Doubling Down on Success
Let’s say you’re on a basketball team, and when the game is on the line, your best player hits a game-winning shot. In the next game, you need to pick someone to shoot the last shot. Would you choose the same player?
Most professional sports teams — and companies — would say, “Yes.” In both sports and business, successful teams have a tendency to over-rely on their star performers.
While this can work in the short-term, a handful of recent studies suggest this approach might actually inhibit long-term success.
The Success Trap
When one person on a team is appointed as “the superstar” it creates a steep hierarchy on the team. Over time, this makes the team less adaptable and ultimately less successful. Once the hierarchy is established, the game plan slowly transitions away from brainstorming solutions as a group and toward unilateral decision-making.
On a sports team, this type of hierarchy will likely result in one person forcing a bad shot, rather than passing to an open teammate. And in business, it can restrict important decisions to a handful of perspectives, stifling the diversity of ideas that could be contributed by the rest of the team.
Avoiding the Trap
One way to avoid this “success trap” may be to focus on setting goals with an extended time horizon.

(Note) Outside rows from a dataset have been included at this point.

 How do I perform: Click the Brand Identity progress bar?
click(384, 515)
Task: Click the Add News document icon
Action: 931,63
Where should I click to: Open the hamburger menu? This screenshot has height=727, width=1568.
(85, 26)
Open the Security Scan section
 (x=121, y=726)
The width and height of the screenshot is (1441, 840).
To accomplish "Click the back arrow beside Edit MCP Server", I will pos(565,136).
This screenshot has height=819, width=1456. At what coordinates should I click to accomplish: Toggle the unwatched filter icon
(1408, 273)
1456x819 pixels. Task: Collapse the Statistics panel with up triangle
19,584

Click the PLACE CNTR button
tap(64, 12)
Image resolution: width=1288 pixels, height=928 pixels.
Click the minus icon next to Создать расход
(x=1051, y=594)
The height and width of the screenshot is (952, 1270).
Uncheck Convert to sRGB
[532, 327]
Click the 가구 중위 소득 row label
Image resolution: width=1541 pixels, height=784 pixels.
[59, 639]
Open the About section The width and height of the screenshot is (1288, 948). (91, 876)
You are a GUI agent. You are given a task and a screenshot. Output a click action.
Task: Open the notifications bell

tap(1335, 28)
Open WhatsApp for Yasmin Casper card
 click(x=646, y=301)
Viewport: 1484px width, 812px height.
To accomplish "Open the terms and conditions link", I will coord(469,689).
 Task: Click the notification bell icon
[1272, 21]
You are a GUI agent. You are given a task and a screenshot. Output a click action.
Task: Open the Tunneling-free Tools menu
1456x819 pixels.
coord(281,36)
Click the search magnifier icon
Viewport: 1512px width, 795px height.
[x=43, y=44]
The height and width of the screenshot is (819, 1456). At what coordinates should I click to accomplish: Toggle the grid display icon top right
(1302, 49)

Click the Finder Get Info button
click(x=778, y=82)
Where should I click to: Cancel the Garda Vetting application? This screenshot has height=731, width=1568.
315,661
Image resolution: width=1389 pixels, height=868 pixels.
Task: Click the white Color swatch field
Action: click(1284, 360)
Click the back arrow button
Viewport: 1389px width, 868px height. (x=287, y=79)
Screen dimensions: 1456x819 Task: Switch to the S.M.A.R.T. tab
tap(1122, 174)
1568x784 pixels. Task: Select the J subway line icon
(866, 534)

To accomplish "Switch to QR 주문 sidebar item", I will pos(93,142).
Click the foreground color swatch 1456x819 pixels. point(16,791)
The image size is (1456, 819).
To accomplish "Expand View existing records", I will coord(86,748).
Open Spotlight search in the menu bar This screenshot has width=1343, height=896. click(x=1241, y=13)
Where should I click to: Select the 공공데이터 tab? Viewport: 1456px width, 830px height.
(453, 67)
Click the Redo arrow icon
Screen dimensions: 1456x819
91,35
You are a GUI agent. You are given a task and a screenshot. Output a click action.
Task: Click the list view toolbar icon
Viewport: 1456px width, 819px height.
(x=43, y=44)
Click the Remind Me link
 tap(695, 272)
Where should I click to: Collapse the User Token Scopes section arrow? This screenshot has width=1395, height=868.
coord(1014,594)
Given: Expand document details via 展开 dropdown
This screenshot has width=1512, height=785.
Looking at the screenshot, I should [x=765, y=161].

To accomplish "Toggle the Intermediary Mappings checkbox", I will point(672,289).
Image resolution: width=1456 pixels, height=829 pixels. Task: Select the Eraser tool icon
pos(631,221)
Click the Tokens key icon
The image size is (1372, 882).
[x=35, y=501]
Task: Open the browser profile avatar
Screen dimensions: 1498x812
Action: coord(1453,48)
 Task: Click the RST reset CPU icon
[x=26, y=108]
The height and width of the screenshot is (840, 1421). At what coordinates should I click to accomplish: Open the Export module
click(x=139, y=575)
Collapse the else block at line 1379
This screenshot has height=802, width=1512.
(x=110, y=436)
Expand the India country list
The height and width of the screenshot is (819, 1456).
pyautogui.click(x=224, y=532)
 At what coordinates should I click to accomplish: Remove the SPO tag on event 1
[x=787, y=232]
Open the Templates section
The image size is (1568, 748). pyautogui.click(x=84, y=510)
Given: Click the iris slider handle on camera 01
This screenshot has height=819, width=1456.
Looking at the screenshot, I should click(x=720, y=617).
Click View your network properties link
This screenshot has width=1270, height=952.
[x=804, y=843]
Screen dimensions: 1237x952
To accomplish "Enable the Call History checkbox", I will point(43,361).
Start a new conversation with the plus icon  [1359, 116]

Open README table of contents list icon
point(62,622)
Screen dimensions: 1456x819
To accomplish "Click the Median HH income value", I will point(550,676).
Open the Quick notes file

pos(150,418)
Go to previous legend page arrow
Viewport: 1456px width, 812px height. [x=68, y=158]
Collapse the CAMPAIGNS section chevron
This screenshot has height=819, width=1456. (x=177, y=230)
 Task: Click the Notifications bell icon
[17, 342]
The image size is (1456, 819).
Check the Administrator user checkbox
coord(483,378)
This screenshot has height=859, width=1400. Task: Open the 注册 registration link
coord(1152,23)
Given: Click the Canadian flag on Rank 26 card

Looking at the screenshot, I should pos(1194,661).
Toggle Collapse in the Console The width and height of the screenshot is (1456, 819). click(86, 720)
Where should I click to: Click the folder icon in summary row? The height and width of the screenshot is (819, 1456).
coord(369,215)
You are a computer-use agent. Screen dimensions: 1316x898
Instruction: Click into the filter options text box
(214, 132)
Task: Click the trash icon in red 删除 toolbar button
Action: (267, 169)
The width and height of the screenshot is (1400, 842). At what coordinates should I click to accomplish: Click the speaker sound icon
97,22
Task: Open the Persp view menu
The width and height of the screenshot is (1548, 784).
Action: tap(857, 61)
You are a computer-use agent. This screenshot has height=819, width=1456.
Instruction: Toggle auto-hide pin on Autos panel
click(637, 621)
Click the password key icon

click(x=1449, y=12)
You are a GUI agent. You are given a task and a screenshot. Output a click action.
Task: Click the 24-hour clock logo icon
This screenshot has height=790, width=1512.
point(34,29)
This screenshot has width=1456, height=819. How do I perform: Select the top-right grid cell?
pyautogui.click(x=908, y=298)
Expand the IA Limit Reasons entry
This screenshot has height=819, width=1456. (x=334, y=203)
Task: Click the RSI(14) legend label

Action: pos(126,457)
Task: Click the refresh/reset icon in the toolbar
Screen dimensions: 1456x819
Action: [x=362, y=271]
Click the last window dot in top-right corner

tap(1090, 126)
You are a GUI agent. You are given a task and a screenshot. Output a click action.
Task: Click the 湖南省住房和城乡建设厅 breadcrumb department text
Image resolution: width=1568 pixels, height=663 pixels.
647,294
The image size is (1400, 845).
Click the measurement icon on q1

This forces the team to remain flexible and versatile for the long haul, rather than getting caught up in short-term successes. A key part of this strategy is giving employees the opportunity and incentive to experiment and take risks.
Sure, there may be mistakes made in the short-term. But as always, mistakes present learning opportunities, allowing your team to become more experienced and resilient. Over the long run, your team will be better off because of them — and will consist of not just one superstar, but a team of superstars.